Major depression and coronary artery disease are only related throughout an individual's lifetime, but studying how the two interact over time and in twin pairs paints a more complex picture of the associations between the conditions, according to a report in the Archives of General Psychiatry.
"While an association between major depression and coronary artery disease has long been noted and recently confirmed, the direction and cause of this association remain unclear," the authors write. High cortisol levels, inflammation, and changes in blood platelet function associated with depression may increase risk for coronary artery disease. This, in turn, may increase risk for depression; and shared genetic or environmental factors may underlie both conditions.
Kenneth S. Kendler, M.D., of Virginia Commonwealth University School of Medicine, Richmond, and colleagues studied 30,374 twins (average age 57) from the Swedish Twin Registry. Information was obtained from telephone interviews conducted between 1998 and 2003 and also from Swedish hospital discharge and death registers.
The results of statistical models over time and of twin pairs yielded several findings, the authors note. "First, the lifetime association between major depression and coronary artery disease in this sample was modest and did not differ substantially in men and women," they write. "Second, in more informative time-dependent analyses, coronary artery disease onset was associated with a nearly three-fold increased risk for depressive onset in that year and a nearly two-fold increase in subsequent years. The long-term effect of coronary artery disease on risk for major depression did not attenuate over time."
"Third, given an onset of major depression, the risk for coronary artery disease onset was increased 2.5-fold in that year and much more modestly in subsequent years," they continue. "The ongoing increased risk for coronary artery disease after major depression onset did not attenuate over time. Although modest, this future risk for coronary artery disease was strongly related to the severity and recurrence of major depression. Indeed, elevated future coronary artery disease risk was confined to individuals with recurrent episodes of major depression or those who meet more than the minimum number of diagnostic criteria."
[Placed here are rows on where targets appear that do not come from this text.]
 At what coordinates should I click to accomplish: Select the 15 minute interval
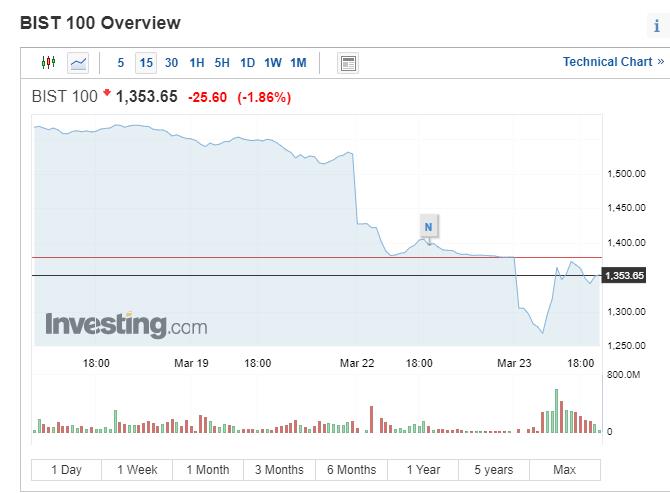point(146,63)
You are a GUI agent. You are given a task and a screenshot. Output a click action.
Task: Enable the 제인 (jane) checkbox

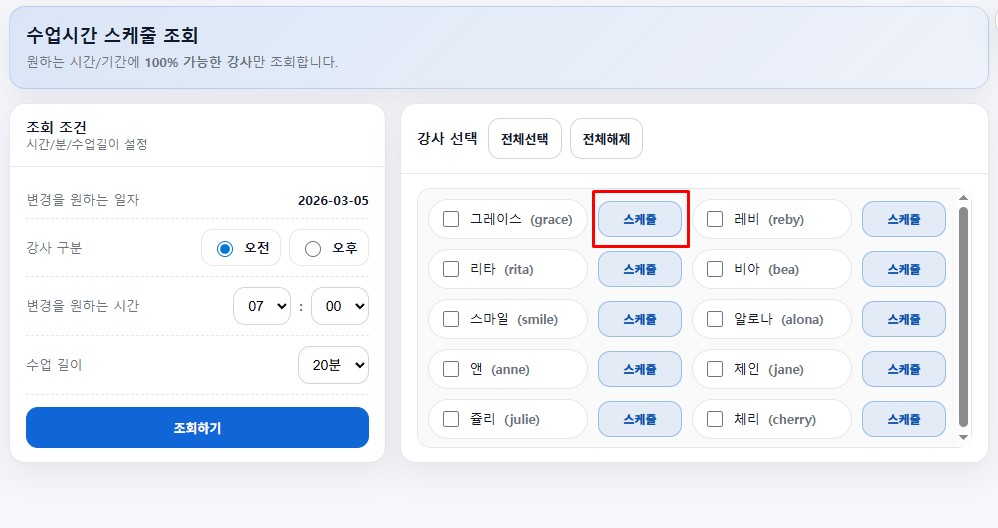click(715, 369)
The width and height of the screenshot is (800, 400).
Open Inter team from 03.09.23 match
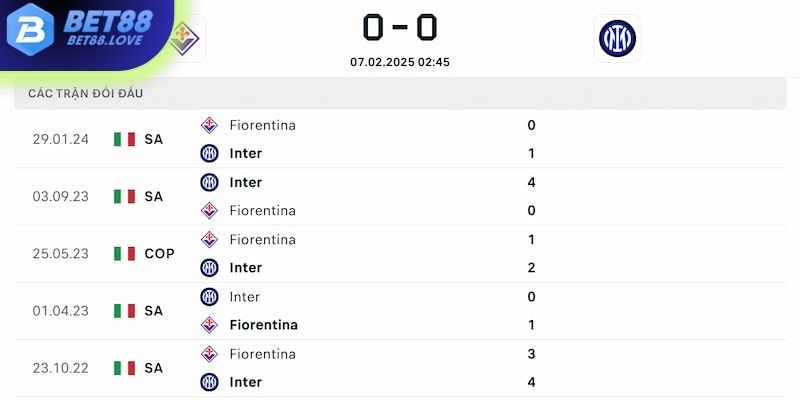pos(245,182)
In men, the increased risk for major depression was much greater in the year of coronary artery disease onset than in subsequent years. Women experienced a smaller spike in depression risk after diagnosis with coronary artery disease but had nearly the same risk thereafter. "When examined separately, in men, environmental effects, which are often acute, have a large role in major depression-coronary artery disease comorbidity, whereas in women, chronic effects, which are in part genetic, are more important," the authors conclude. "In men, genetic sources of major depression-coronary artery disease comorbidity are more important in younger members of the sample."